DEDE KORKUT’UN ‘İL’İM AY, HALKIM AY!’ KÜYLERİ!’
(AH ÜLKEM VAH HALKIM EZGİLERİ!)
Ben, Dede Korkut!
İnanın bana Oğuz kavmi!
Ben o günleri henüz görmedim, ama görmüş gibi söylerim.
Gücü her şeye yeten Kâdir Tanrı, bana o günleri göstermesin!
Beni o günlere komadan canımı alsın dilerim!
İleride çok zor günler yaşanacak,
Zamane azıp, kanun, töre bozulacak,
Çam ağacının tepesine balık çıkacak,
Çocukların devranı, bahtı kara olacak
Gün gelecek, dağ otları tükenecek…
Ulu ulu sular azalacak, küçücük pınarlara dönecek…
Dere, tepe kalmayacak, tarla olacak!
Büyük, küçük kalmayacak, köle olacak!
Dünyada düzgün adamların kökü kesilecek!
Onların yerine ifritler ve cadılar çoğalacak!
Onmuş insan az bulunacak,
Çoğu beynemaz olacak!
Hakka kulluk etmek gidecek,
Sadece adı ve sözü kalacak.
Bilginler, âlimler dururken,
En çetin konularda bile
İlgisizler, bilgisizler,
Pabuççular, ayakkabıcılar,
Cevap verecek, ahkam kesecek!
Şehre, pazara gelen yatlar, yabanlar,
Her şeyi beğenmez olacaklar!
En değerli giysiler için bile,
‘Bunlar da ne ki, bunlardan ne olur ki!’ diyecekler.
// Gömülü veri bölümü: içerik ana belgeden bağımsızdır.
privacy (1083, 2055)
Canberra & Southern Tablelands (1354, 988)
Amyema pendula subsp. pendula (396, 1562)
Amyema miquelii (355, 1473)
Kıymetli, iffetli kızlar yerine,
Gece sohbetleri, eğlenceleri, yiyip içmeleri için,
Süslü püslü, açık saçık, hafif meşrep, gelgeç avratlar aranacak!
Gönüller, artık dışarılarda gezip tozmaya meraklı kızları çekecek!
Saygın kişiler de onların her haline, her tavrına bakıp imrenecek!
En hafif adamlar, en ağır mevkiler, makamlar peşinde koşacak!
Diğerlerini ite kaka seğirtip layık olmadıkları yerlere kurulacak!
Balabanıla sunkurcaya beylik değecek!
Böylelerinin beyliği millete kemlik (kötülük) olacak!
Deniz gibi derin akıllı, deprenmez ağır başlı yöneticiler kalmayacak!
Sureti adam, sîreti kapıkulu olanlar, iş başlarına oturtulacak!
Görünüşü düzgün, yolu ve gidişatı bozuk olanlar makbul olacak!
En önemli işler, kendi bilmez, bileni dinlemez, doğruyu kabul etmezlerin elinde kalacak!
İnsanlar yeryüzünde böyle yöneticilerin hükmü altında olmaktansa, yerin altında olmayı tercih edecek!
Beyler, paşalar önünde yalan yanlış sözler söylenip dinlenecek!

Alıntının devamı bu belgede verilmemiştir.